A quarta e importante ação de qualificação, o “Sistema de Gestão de Contratos”, garantirá que todos os negócios sejam administrados em relação aos seus prazos de reajuste, término de vigência e até revisões programadas conforme a estratégia definida para cada categoria. Quando visto de uma perspectiva exclusivamente jurídica, poderia ser dito que esse sistema de gestão contemplaria apenas os contratos formais da empresa.
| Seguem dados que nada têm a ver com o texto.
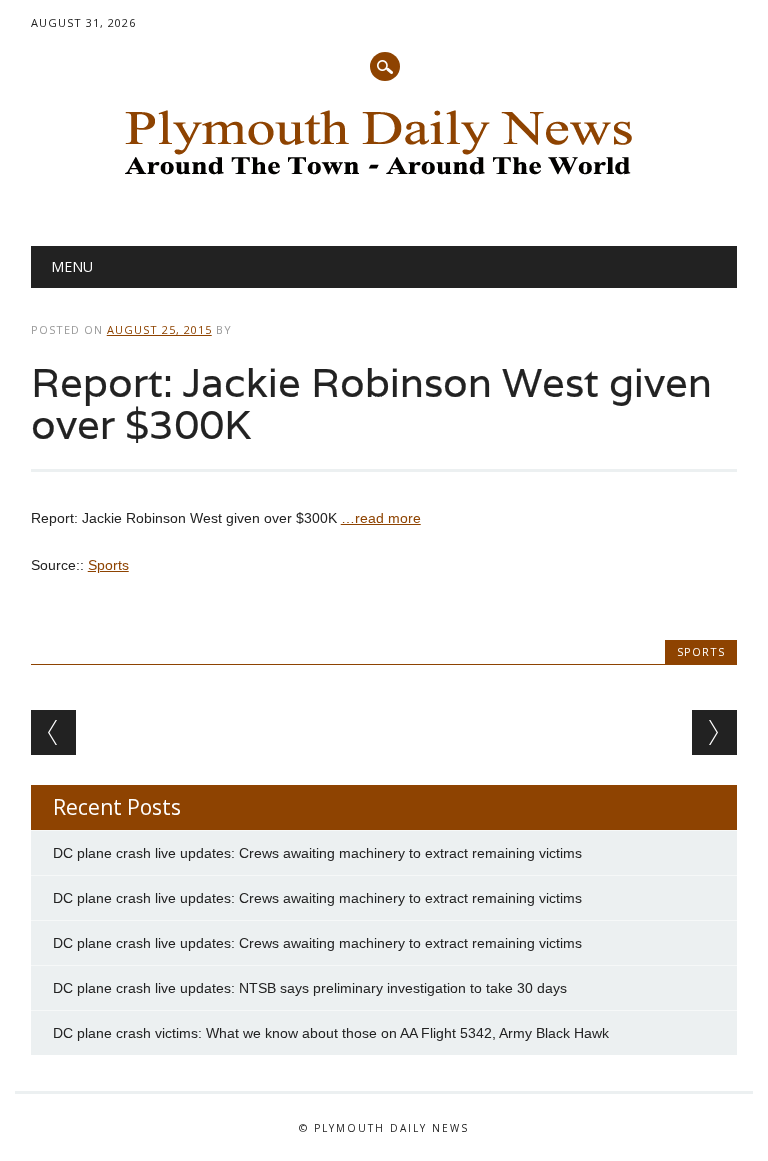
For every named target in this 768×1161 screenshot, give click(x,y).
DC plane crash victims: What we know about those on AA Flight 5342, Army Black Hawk (331, 1033)
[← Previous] (53, 732)
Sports (108, 565)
Na minha opinião, na perspectiva de suprimentos, a sistemática deve dispor de ferramentas de controle dos contratos e das demais negociações firmadas em acordos menos formais, constituindo-se em ferramenta integral de gestão do programa de “strategic sourcing”.


Conclusão:


Conforme proposto no início do artigo busquei dar um enfoque sintético a um conjunto relativamente amplo de ações que denominamos programa de “strategic sourcing”.


Foram levantados fatores críticos para uma implementação bem-sucedida, elencados exemplos relevantes e definida uma ferramenta para facilitação do processo de apresentação e validação do programa; a estrutura dos 4 verbos, entender, planejar, executar e qualificar.
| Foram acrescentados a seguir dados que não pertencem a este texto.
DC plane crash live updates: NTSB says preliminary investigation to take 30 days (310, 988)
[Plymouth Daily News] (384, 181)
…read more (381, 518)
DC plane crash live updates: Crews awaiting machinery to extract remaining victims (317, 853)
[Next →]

O objetivo final foi a demonstração do quanto um programa de “strategic sourcing” pode ser ajustado aos diferentes tipos e tamanhos de organização; e da mesma forma ser flexível para contemplar diferentes objetivos, quer sejam de ganhos econômicos nas aquisições, qualificação de processos, melhorias de qualidade dos produtos ou reduções nos custos operacionais.


Por conta dessas características pode-se afirmar que é um programa acessível a qualquer tipo de organização e, sem margem de dúvida, com vocação para proporcionar benefícios a qualquer uma delas quando executado com disciplina e foco.


Mas, como tudo na vida, exige o empenho de um certo esforço a ser dispendido para percorrer um caminho que não é curto. Caminho esse nem sempre direto e exato, pois pode nos levar através de processo de busca, tentativa e aprendizado.


Mas, independentemente do esforço empenhado, não tenho notícia de uma organização que, após empreendida a implementação de um programa de “strategic sourcing”, decide retroceder a modelos operacionais anteriores e abrir mão dos benefícios certamente conquistados.


Pelo contrário, a todo momento conhecemos empresas que demonstram claramente a satisfação com os resultados obtidos e inclusive disponibilizam a sua experiência para “benchmarking” de mercado.


Meditei sobre esse sentimento de um certo orgulho que percebo disseminado entre os profissionais que participaram de programas de “strategic sourcing” em muitas empresas. E encontro uma e apenas uma razão indubitável: eles sentem que o trabalho realizado realmente mereceu a adjetivação de estratégico.